**Text passage**

These are significant changes that will create new opportunities and challenges for everyone, whether individuals or businesses, looking to minimize their tax burden. Consult with your trusted tax advisor to create a strategy going forward with all the variables that come with tax reform in mind.

**Set of tasks**
A: For the tax reform passage, say whether each statement agrees with it, answering yes or no and quoting the deciding words: (i) The changes will bring both new opportunities and challenges. (ii) The changes matter only to businesses. (iii) Readers are told to consult a trusted tax advisor.
B: Repeat the part of the tax reform passage starting at "These are significant" and ending at "reform in mind.".

**Given records**
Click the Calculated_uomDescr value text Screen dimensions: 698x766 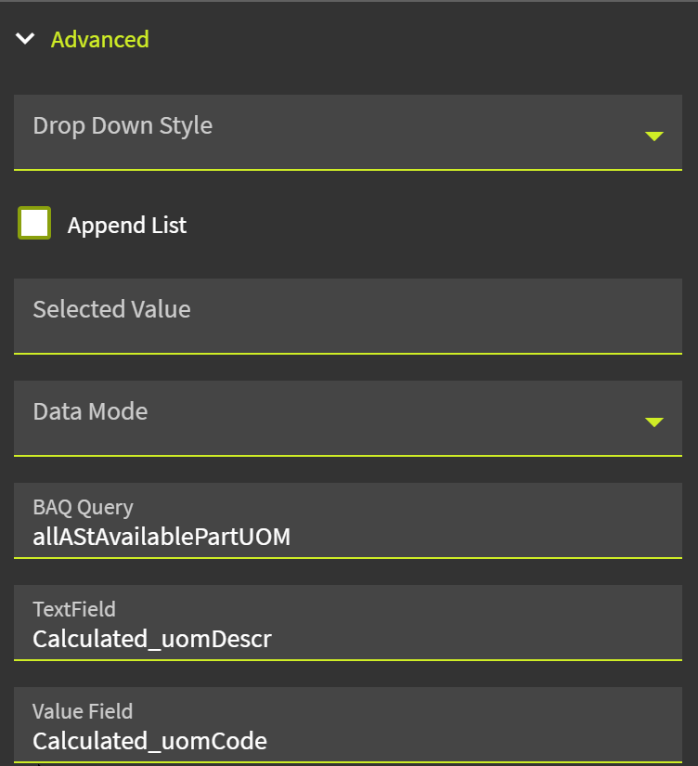(x=152, y=639)
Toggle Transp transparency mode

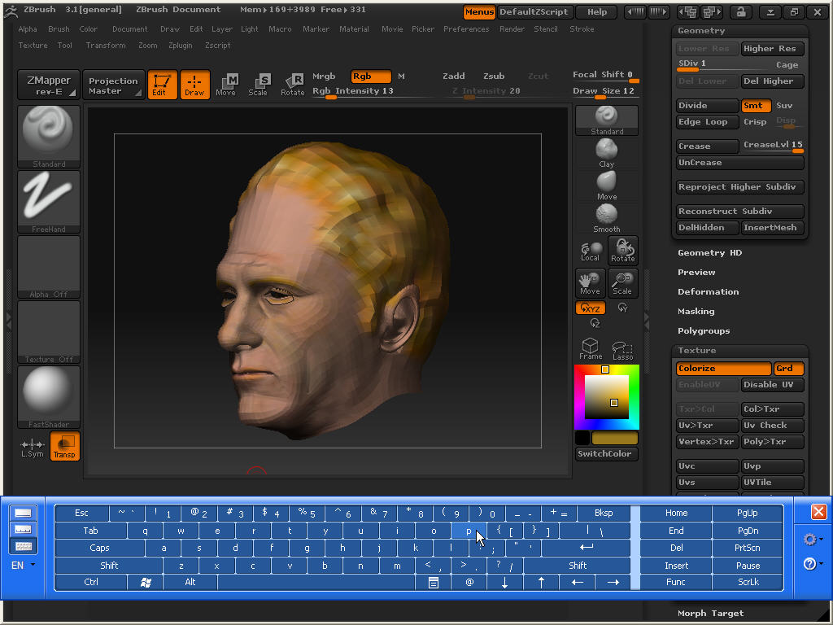pos(65,446)
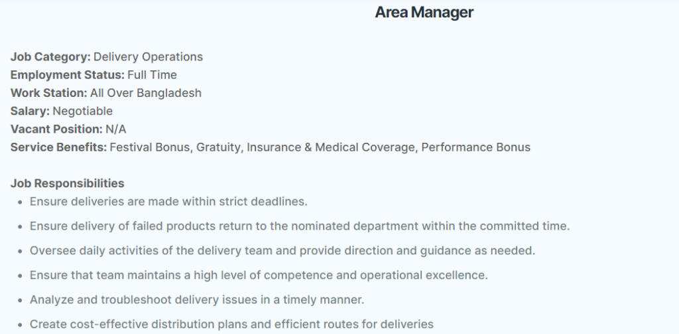The image size is (679, 334).
Task: Click the Job Responsibilities heading
Action: (x=67, y=183)
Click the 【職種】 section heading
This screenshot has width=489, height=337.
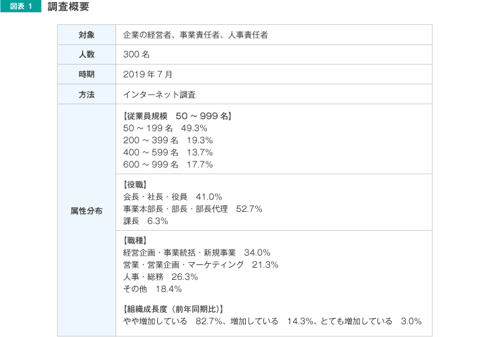(135, 241)
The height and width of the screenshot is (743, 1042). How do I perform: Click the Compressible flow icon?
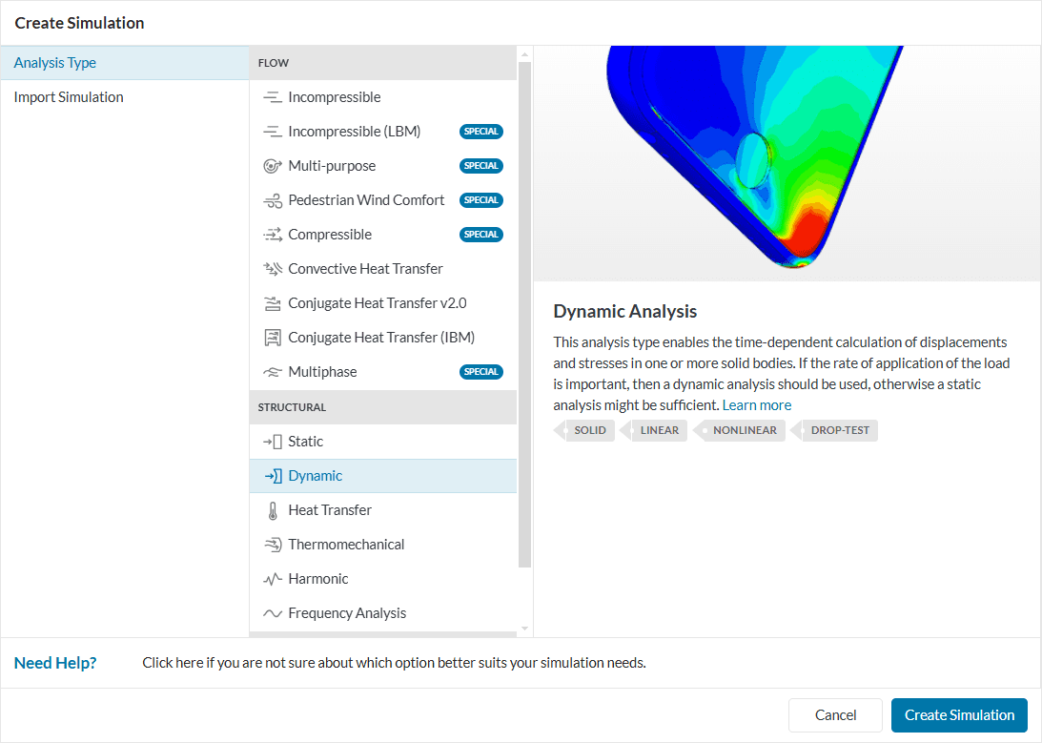point(271,234)
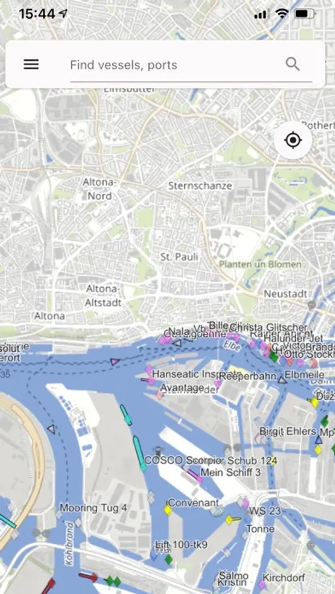This screenshot has width=335, height=594.
Task: Select the COSCO Scorpio cyan vessel
Action: click(x=139, y=453)
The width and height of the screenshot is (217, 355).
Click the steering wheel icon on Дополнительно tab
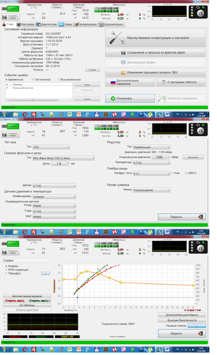pos(101,24)
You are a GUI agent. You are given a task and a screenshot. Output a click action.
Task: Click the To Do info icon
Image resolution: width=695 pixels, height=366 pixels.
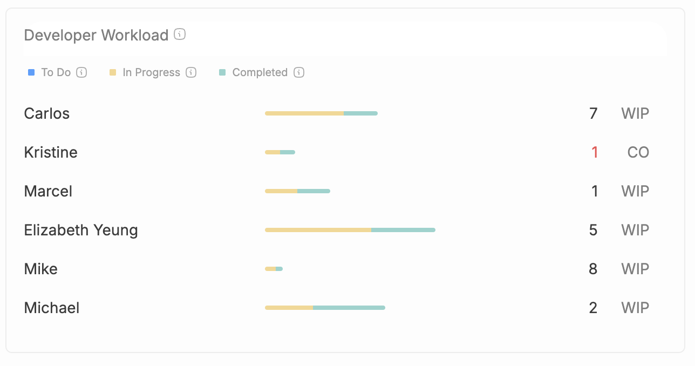(81, 72)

**Task-by-task results**
A:
(i) Yes: "These are significant changes that will create new opportunities and challenges for everyone"
(ii) No: "whether individuals or businesses"
(iii) Yes: "Consult with your trusted tax advisor"

B:
These are significant changes that will create new opportunities and challenges for everyone, whether individuals or businesses, looking to minimize their tax burden. Consult with your trusted tax advisor to create a strategy going forward with all the variables that come with tax reform in mind.